### Data excerpts ###

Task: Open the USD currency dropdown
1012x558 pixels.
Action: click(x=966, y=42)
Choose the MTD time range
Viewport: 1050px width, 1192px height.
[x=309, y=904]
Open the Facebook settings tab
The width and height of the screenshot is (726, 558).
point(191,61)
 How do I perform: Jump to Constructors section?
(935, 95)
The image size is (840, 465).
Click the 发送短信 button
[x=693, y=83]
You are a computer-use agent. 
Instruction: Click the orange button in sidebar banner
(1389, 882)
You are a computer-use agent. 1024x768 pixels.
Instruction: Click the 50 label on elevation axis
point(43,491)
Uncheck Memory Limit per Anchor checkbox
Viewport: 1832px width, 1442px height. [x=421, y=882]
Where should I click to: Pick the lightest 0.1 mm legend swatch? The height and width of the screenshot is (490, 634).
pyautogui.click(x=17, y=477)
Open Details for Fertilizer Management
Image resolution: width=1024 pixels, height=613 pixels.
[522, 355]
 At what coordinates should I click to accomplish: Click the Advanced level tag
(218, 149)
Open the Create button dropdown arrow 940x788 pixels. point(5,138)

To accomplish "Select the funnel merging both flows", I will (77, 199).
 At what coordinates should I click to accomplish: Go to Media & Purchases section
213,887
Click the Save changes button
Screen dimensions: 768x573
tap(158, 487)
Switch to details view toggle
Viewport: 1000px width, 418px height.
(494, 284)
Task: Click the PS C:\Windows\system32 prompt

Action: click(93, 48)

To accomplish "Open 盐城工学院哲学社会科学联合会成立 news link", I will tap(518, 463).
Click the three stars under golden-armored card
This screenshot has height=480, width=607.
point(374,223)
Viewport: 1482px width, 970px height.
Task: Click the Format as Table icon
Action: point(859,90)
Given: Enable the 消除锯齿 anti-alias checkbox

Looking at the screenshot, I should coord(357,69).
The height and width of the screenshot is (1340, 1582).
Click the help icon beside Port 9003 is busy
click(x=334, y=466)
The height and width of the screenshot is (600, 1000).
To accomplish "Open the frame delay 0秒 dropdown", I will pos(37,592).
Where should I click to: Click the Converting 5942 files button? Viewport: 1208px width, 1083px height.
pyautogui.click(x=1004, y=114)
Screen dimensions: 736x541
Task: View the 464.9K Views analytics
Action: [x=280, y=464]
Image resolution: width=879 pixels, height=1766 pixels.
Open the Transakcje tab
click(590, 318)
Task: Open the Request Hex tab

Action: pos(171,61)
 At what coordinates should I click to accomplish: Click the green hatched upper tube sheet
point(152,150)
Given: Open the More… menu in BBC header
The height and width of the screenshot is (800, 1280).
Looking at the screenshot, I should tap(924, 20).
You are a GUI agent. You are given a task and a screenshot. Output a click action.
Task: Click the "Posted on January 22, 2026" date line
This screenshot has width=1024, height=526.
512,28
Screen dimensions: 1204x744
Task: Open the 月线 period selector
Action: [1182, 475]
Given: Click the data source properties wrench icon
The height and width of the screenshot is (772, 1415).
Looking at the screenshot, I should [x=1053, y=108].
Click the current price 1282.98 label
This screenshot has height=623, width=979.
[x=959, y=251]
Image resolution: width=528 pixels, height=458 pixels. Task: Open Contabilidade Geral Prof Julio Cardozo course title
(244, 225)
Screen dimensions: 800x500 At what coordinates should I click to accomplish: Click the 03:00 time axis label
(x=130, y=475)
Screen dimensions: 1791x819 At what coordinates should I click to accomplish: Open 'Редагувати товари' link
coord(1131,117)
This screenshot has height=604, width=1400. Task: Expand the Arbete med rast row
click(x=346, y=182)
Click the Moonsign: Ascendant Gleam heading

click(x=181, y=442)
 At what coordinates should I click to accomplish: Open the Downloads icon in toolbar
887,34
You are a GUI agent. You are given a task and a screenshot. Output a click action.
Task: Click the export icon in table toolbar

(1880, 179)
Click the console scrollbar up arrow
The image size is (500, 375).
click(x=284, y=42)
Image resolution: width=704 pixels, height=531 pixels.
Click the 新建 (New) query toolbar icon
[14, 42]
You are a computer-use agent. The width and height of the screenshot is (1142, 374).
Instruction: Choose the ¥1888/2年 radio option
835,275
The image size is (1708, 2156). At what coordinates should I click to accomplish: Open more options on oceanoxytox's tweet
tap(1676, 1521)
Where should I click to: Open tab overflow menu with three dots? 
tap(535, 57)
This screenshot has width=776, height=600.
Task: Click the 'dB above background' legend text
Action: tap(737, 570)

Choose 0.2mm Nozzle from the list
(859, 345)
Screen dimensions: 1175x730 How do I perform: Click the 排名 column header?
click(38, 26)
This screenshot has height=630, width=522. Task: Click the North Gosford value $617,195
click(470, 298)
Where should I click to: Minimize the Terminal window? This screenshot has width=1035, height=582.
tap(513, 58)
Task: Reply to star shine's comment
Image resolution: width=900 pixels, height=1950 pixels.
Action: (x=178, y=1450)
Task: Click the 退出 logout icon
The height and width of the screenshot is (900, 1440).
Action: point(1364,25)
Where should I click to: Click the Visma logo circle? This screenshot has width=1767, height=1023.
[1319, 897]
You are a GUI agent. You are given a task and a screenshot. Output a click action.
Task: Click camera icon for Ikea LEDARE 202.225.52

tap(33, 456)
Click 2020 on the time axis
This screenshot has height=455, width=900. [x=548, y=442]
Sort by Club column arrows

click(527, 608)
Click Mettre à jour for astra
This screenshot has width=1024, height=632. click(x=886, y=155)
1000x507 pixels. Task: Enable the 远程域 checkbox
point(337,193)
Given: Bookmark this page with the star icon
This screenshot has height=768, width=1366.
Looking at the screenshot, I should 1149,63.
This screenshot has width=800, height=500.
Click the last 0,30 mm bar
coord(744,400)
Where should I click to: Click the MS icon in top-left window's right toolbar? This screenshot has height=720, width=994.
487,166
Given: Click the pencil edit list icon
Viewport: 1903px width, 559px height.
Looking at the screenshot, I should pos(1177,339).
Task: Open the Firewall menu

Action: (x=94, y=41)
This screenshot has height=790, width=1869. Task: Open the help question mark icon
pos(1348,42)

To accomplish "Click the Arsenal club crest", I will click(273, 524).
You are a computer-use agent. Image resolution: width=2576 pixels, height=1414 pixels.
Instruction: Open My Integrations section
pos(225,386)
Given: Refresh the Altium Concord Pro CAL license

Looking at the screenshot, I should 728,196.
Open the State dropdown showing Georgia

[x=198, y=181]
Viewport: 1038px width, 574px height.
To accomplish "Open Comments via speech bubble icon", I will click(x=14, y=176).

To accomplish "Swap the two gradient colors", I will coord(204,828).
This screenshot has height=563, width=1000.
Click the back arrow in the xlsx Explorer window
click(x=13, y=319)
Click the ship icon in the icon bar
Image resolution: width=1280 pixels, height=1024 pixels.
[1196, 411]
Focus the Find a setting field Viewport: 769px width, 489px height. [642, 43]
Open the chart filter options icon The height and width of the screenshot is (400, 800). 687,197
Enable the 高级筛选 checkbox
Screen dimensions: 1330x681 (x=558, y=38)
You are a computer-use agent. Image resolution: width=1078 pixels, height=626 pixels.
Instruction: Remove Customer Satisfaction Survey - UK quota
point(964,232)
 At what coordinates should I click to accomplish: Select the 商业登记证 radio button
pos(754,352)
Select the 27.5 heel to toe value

###

Reprint the whole listing above exactly.

Task: Open the USD currency dropdown
1012x558 pixels.
Action: click(x=966, y=42)
Choose the MTD time range
Viewport: 1050px width, 1192px height.
[x=309, y=904]
Open the Facebook settings tab
The width and height of the screenshot is (726, 558).
point(191,61)
 How do I perform: Jump to Constructors section?
(935, 95)
The image size is (840, 465).
Click the 发送短信 button
[x=693, y=83]
You are a computer-use agent. 
Instruction: Click the orange button in sidebar banner
(1389, 882)
You are a computer-use agent. 1024x768 pixels.
Instruction: Click the 50 label on elevation axis
point(43,491)
Uncheck Memory Limit per Anchor checkbox
Viewport: 1832px width, 1442px height. [x=421, y=882]
Where should I click to: Pick the lightest 0.1 mm legend swatch? The height and width of the screenshot is (490, 634).
pyautogui.click(x=17, y=477)
Open Details for Fertilizer Management
Image resolution: width=1024 pixels, height=613 pixels.
[522, 355]
 At what coordinates should I click to accomplish: Click the Advanced level tag
(218, 149)
Open the Create button dropdown arrow 940x788 pixels. point(5,138)

To accomplish "Select the funnel merging both flows", I will (77, 199).
 At what coordinates should I click to accomplish: Go to Media & Purchases section
213,887
Click the Save changes button
Screen dimensions: 768x573
tap(158, 487)
Switch to details view toggle
Viewport: 1000px width, 418px height.
(494, 284)
Task: Click the PS C:\Windows\system32 prompt

Action: click(93, 48)

To accomplish "Open 盐城工学院哲学社会科学联合会成立 news link", I will tap(518, 463).
Click the three stars under golden-armored card
This screenshot has height=480, width=607.
point(374,223)
Viewport: 1482px width, 970px height.
Task: Click the Format as Table icon
Action: point(859,90)
Given: Enable the 消除锯齿 anti-alias checkbox

Looking at the screenshot, I should coord(357,69).
The height and width of the screenshot is (1340, 1582).
Click the help icon beside Port 9003 is busy
click(x=334, y=466)
The height and width of the screenshot is (600, 1000).
To accomplish "Open the frame delay 0秒 dropdown", I will pos(37,592).
Where should I click to: Click the Converting 5942 files button? Viewport: 1208px width, 1083px height.
pyautogui.click(x=1004, y=114)
Screen dimensions: 736x541
Task: View the 464.9K Views analytics
Action: [x=280, y=464]
Image resolution: width=879 pixels, height=1766 pixels.
Open the Transakcje tab
click(590, 318)
Task: Open the Request Hex tab

Action: pos(171,61)
 At what coordinates should I click to accomplish: Click the green hatched upper tube sheet
point(152,150)
Given: Open the More… menu in BBC header
The height and width of the screenshot is (800, 1280).
Looking at the screenshot, I should tap(924, 20).
You are a GUI agent. You are given a task and a screenshot. Output a click action.
Task: Click the "Posted on January 22, 2026" date line
This screenshot has width=1024, height=526.
512,28
Screen dimensions: 1204x744
Task: Open the 月线 period selector
Action: [1182, 475]
Given: Click the data source properties wrench icon
The height and width of the screenshot is (772, 1415).
Looking at the screenshot, I should [x=1053, y=108].
Click the current price 1282.98 label
This screenshot has height=623, width=979.
[x=959, y=251]
Image resolution: width=528 pixels, height=458 pixels. Task: Open Contabilidade Geral Prof Julio Cardozo course title
(244, 225)
Screen dimensions: 800x500 At what coordinates should I click to accomplish: Click the 03:00 time axis label
(x=130, y=475)
Screen dimensions: 1791x819 At what coordinates should I click to accomplish: Open 'Редагувати товари' link
coord(1131,117)
This screenshot has height=604, width=1400. Task: Expand the Arbete med rast row
click(x=346, y=182)
Click the Moonsign: Ascendant Gleam heading

click(x=181, y=442)
 At what coordinates should I click to accomplish: Open the Downloads icon in toolbar
887,34
You are a GUI agent. You are given a task and a screenshot. Output a click action.
Task: Click the export icon in table toolbar

(1880, 179)
Click the console scrollbar up arrow
The image size is (500, 375).
click(x=284, y=42)
Image resolution: width=704 pixels, height=531 pixels.
Click the 新建 (New) query toolbar icon
[14, 42]
You are a computer-use agent. The width and height of the screenshot is (1142, 374).
Instruction: Choose the ¥1888/2年 radio option
835,275
The image size is (1708, 2156). At what coordinates should I click to accomplish: Open more options on oceanoxytox's tweet
tap(1676, 1521)
Where should I click to: Open tab overflow menu with three dots? 
tap(535, 57)
This screenshot has width=776, height=600.
Task: Click the 'dB above background' legend text
Action: tap(737, 570)

Choose 0.2mm Nozzle from the list
(859, 345)
Screen dimensions: 1175x730 How do I perform: Click the 排名 column header?
click(38, 26)
This screenshot has height=630, width=522. Task: Click the North Gosford value $617,195
click(470, 298)
Where should I click to: Minimize the Terminal window? This screenshot has width=1035, height=582.
tap(513, 58)
Task: Reply to star shine's comment
Image resolution: width=900 pixels, height=1950 pixels.
Action: (x=178, y=1450)
Task: Click the 退出 logout icon
The height and width of the screenshot is (900, 1440).
Action: point(1364,25)
Where should I click to: Click the Visma logo circle? This screenshot has width=1767, height=1023.
[1319, 897]
You are a GUI agent. You are given a task and a screenshot. Output a click action.
Task: Click camera icon for Ikea LEDARE 202.225.52

tap(33, 456)
Click 2020 on the time axis
This screenshot has height=455, width=900. [x=548, y=442]
Sort by Club column arrows

click(527, 608)
Click Mettre à jour for astra
This screenshot has width=1024, height=632. click(x=886, y=155)
1000x507 pixels. Task: Enable the 远程域 checkbox
point(337,193)
Given: Bookmark this page with the star icon
This screenshot has height=768, width=1366.
Looking at the screenshot, I should 1149,63.
This screenshot has width=800, height=500.
Click the last 0,30 mm bar
coord(744,400)
Where should I click to: Click the MS icon in top-left window's right toolbar? This screenshot has height=720, width=994.
487,166
Given: Click the pencil edit list icon
Viewport: 1903px width, 559px height.
Looking at the screenshot, I should pos(1177,339).
Task: Open the Firewall menu

Action: (x=94, y=41)
This screenshot has height=790, width=1869. Task: Open the help question mark icon
pos(1348,42)

To accomplish "Click the Arsenal club crest", I will click(273, 524).
You are a computer-use agent. Image resolution: width=2576 pixels, height=1414 pixels.
Instruction: Open My Integrations section
pos(225,386)
Given: Refresh the Altium Concord Pro CAL license

Looking at the screenshot, I should 728,196.
Open the State dropdown showing Georgia

[x=198, y=181]
Viewport: 1038px width, 574px height.
To accomplish "Open Comments via speech bubble icon", I will click(x=14, y=176).

To accomplish "Swap the two gradient colors", I will coord(204,828).
This screenshot has height=563, width=1000.
Click the back arrow in the xlsx Explorer window
click(x=13, y=319)
Click the ship icon in the icon bar
Image resolution: width=1280 pixels, height=1024 pixels.
[1196, 411]
Focus the Find a setting field Viewport: 769px width, 489px height. [642, 43]
Open the chart filter options icon The height and width of the screenshot is (400, 800). 687,197
Enable the 高级筛选 checkbox
Screen dimensions: 1330x681 (x=558, y=38)
You are a computer-use agent. Image resolution: width=1078 pixels, height=626 pixels.
Instruction: Remove Customer Satisfaction Survey - UK quota
point(964,232)
 At what coordinates should I click to accomplish: Select the 商业登记证 radio button
pos(754,352)
Select the 27.5 heel to toe value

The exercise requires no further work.